The Bucknell University campus is a great place to be a bee. From the magenta Kanzan cherry blossoms shading Malesardi Quadrangle to the pollinator garden outside the Rooke Science Center and the ample flower beds and shrubs that beautify every building, it's a veritable buffet for pollinators.
But for bee researcher and professor Beth Capaldi, these visual delights also present a problem: Surrounded by such bounty, how can she get a bee to focus on the specific flowers she's interested in?
Find Your Path
Controlling the environment is crucial to the research done by Capaldi and her students, which examines how bees perceive and make behavioral choices about the world around them. Her solution to this challenge is a new laboratory on campus that Capaldi, biology and animal behavior, has dubbed the "bee dome," a hoop-house structure 60 feet long by 12 feet wide and 12 feet tall, covered with an insect mesh that allows air and sunlight to filter in. Erected this summer next to the David Burpee Greenhouse on West Campus, the structure allows Capaldi to control experiment variables while maintaining an environment that simulates nature as closely as possible.
"Strangely, bees do really well in these mesh settings, while they don't do well in glass greenhouses for the kind of behavior I want to watch," she said. "Their behavior improves when they're in a somewhat natural environment, and it's really too hot and shiny in a greenhouse."
A Multitude of Uses
Capaldi purchased the dome with a Dean's Fellowship from the College of Arts & Sciences, which offers financial support for ongoing research beyond what regular departmental funds can provide.
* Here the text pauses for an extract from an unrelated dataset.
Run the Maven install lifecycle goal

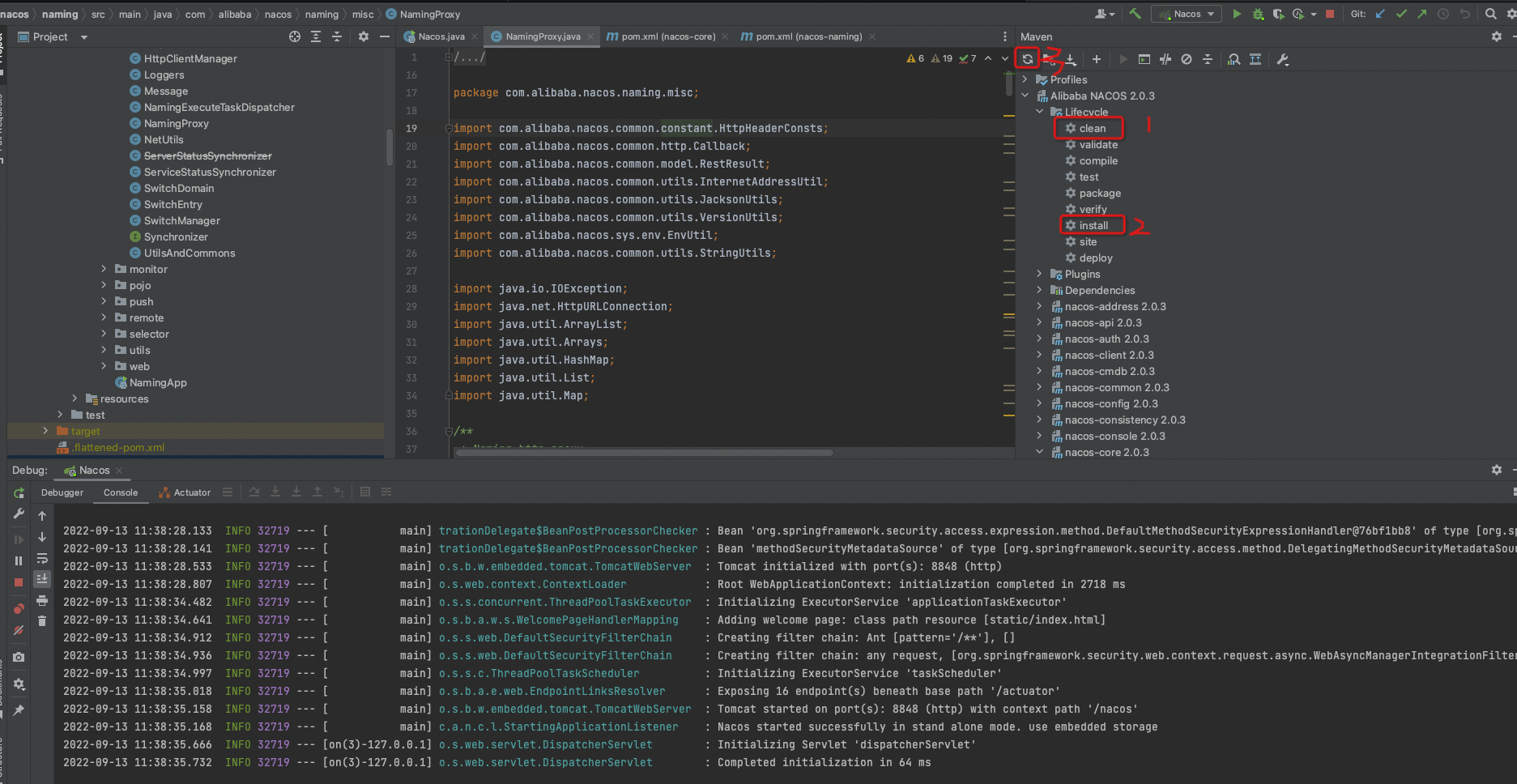pos(1093,225)
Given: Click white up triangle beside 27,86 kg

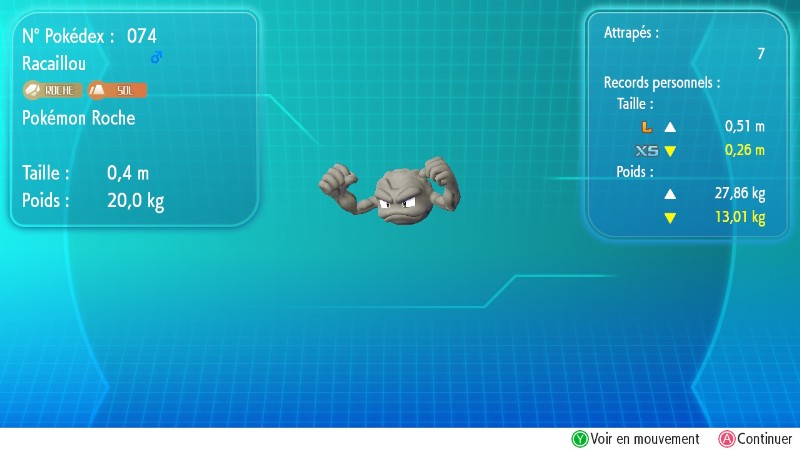Looking at the screenshot, I should click(x=670, y=193).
Because it's a significant investment, she is keen to make maximum use of the facility, not only to benefit her own research, but also that of her students and colleagues.
In fact, her first experiment in the dome is a collaboration with fellow biology professor Chris Martine, a botanist who has grown on campus several species of wild eggplants, including some that he discovered in the Australian Outback. Capaldi will be using the plants in a study examining how Eastern bumblebees make choices about the flowers they pollinate.
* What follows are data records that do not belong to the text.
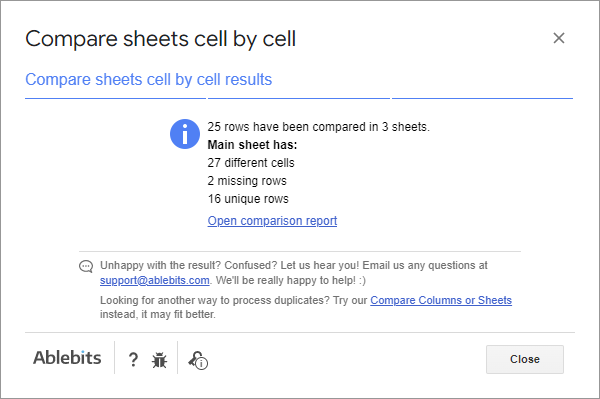Close dialog with the X icon

[x=559, y=38]
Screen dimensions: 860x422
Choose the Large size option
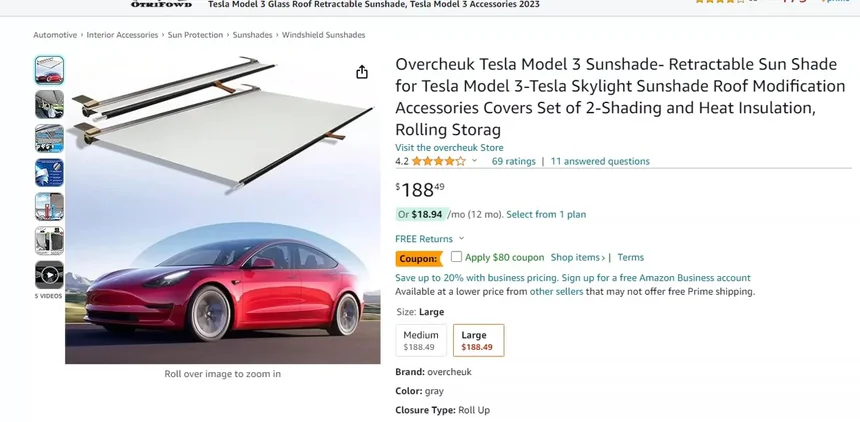click(478, 340)
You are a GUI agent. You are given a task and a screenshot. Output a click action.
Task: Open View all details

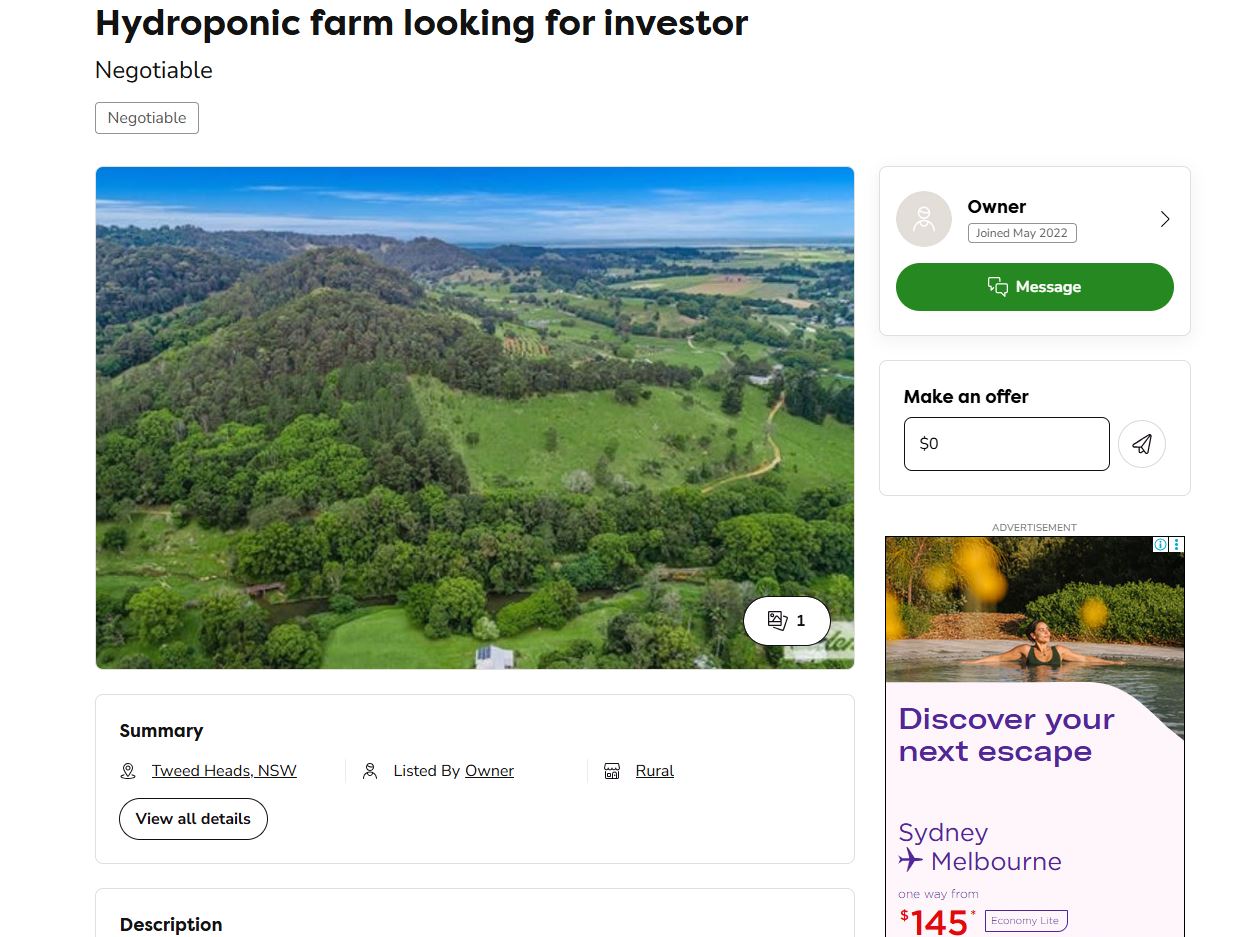[193, 818]
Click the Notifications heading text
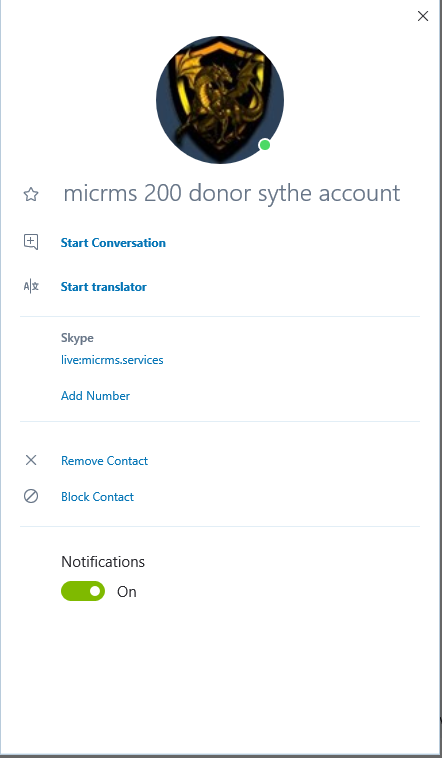Image resolution: width=442 pixels, height=758 pixels. [103, 562]
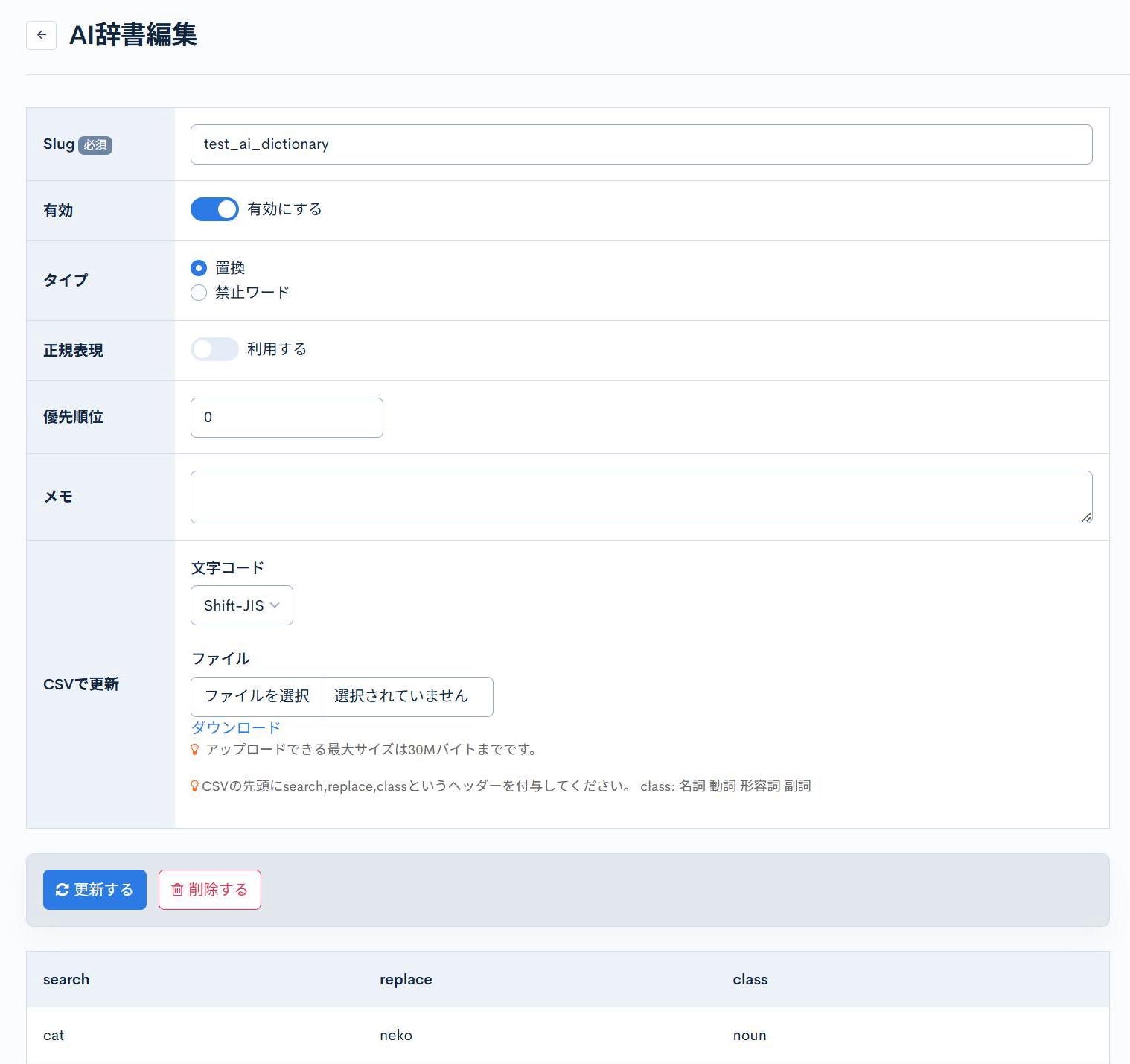Turn on the 正規表現 利用する toggle

point(214,348)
"We want to know more about the instinctive behavior of bumblebees, and determine if they get better at navigating the male and female flowers as they learn," Capaldi explained. "We can do that because we can keep track of individual bees in an enclosed environment like this."
She's also partnering with the newly launched Campus Farm initiative, working with biology professor Mark Spiro and Farm & Garden Coordinator Jennifer Schneidman Partica to provide even more benefits to the Bucknell community. Half the space in the dome is currently devoted to growing tomato seedlings that were started inside the greenhouse this spring, and during her experiments' off-season (bees can only fly when outside temperatures rise above 45 degrees), the entire dome can be used to extend the garden's growing season, with an attachable clear plastic cover providing extra warmth. Volunteer staff members from Bucknell Facilities also aided in erecting the dome.
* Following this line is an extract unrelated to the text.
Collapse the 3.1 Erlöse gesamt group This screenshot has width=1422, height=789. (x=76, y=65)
Supporting Undergraduate Research
Capaldi's students are also gaining from the facility. She advised six undergraduate researchers and one graduate student on various bee-related projects this summer.
"I challenge my students to come up with behavioral experiments that allow us to infer what the bees understand about the world," she said. "We make artificial flowers to test their memories. We can train bees to fly in a flight chamber or inside the bee dome, and to learn to make associations between sugar concentration and floral colors. By watching them carefully, we can determine how they solve spatial problems and understand their floral choice behaviors. Designing a good experiment is the creative part of the scientific process."
Master's student in animal behavior Madeleine Knott M'19 is one of those students. She spent the summer working with Capaldi on a research project that saw her observing bees pollinating wild eggplants in the bee dome and counting grains of pollen the bees collected under a microscope.
"I love studying animal behavior, especially being able to work with the bumblebees one on one," said Knott, who is considering a career in science education. "I'm not just reading about them or watching documentaries about them — I actually get to work with them. I think working with animals allows you to learn more than just what you set out to learn with your experiments, and it's something I really value."
The bee dome is just the latest research facility Capaldi's students can access. In addition to her lab and "bee annex" next to the Animal Behavior Laboratory on West Campus, Capaldi currently manages five honeybee colonies: three on campus, one at the Chillisquaque Natural Area and one at the Lewisburg Community Garden in downtown Lewisburg.
Put it all together, and it means Bucknell isn't just a great place to be a bee, it's also a great place to be a bee researcher.